## EXERCISE BRIEF:
Copy the rows below word for word, starting at the line that contains "Task: Select DDR5-5600 16GB (1 x 16GB) radio" and ending with the last row, with both ends included.

## Stored items from a collection:

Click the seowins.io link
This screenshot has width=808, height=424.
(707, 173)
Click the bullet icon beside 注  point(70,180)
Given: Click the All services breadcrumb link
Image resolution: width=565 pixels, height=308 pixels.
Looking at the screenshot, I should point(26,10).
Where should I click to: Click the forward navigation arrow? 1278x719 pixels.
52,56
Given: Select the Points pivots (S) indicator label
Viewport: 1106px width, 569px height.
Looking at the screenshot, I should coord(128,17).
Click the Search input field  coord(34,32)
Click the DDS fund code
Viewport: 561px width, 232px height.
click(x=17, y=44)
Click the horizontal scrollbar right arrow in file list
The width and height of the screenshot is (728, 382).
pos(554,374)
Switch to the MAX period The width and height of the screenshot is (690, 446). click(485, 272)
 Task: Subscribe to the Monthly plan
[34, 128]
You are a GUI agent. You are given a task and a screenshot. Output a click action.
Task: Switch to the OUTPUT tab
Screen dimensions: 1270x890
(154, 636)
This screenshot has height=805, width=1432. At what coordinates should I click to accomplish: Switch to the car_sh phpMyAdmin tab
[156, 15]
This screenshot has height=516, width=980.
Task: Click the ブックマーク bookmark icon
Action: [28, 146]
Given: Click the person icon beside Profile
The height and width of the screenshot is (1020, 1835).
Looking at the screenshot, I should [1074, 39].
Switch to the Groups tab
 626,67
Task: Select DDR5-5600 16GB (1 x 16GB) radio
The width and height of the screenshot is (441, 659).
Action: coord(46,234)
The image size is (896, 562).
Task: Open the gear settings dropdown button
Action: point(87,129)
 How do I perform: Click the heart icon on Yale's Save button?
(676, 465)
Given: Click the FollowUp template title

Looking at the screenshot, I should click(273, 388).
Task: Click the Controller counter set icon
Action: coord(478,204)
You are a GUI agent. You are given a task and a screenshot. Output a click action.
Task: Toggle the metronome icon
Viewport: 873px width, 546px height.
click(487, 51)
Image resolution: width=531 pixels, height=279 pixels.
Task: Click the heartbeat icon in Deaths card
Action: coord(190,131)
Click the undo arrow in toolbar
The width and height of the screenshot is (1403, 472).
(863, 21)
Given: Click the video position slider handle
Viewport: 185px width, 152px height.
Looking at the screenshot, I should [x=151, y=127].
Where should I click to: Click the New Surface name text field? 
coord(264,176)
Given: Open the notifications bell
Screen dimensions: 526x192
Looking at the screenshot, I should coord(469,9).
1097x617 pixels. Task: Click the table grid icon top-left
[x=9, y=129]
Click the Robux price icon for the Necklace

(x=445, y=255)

## RESULT FOR THIS TASK:
Task: Select DDR5-5600 16GB (1 x 16GB) radio
The width and height of the screenshot is (441, 659).
Action: coord(46,234)
The image size is (896, 562).
Task: Open the gear settings dropdown button
Action: point(87,129)
 How do I perform: Click the heart icon on Yale's Save button?
(676, 465)
Given: Click the FollowUp template title

Looking at the screenshot, I should click(273, 388).
Task: Click the Controller counter set icon
Action: coord(478,204)
You are a GUI agent. You are given a task and a screenshot. Output a click action.
Task: Toggle the metronome icon
Viewport: 873px width, 546px height.
click(487, 51)
Image resolution: width=531 pixels, height=279 pixels.
Task: Click the heartbeat icon in Deaths card
Action: coord(190,131)
Click the undo arrow in toolbar
The width and height of the screenshot is (1403, 472).
(863, 21)
Given: Click the video position slider handle
Viewport: 185px width, 152px height.
Looking at the screenshot, I should [x=151, y=127].
Where should I click to: Click the New Surface name text field? 
coord(264,176)
Given: Open the notifications bell
Screen dimensions: 526x192
Looking at the screenshot, I should coord(469,9).
1097x617 pixels. Task: Click the table grid icon top-left
[x=9, y=129]
Click the Robux price icon for the Necklace

(x=445, y=255)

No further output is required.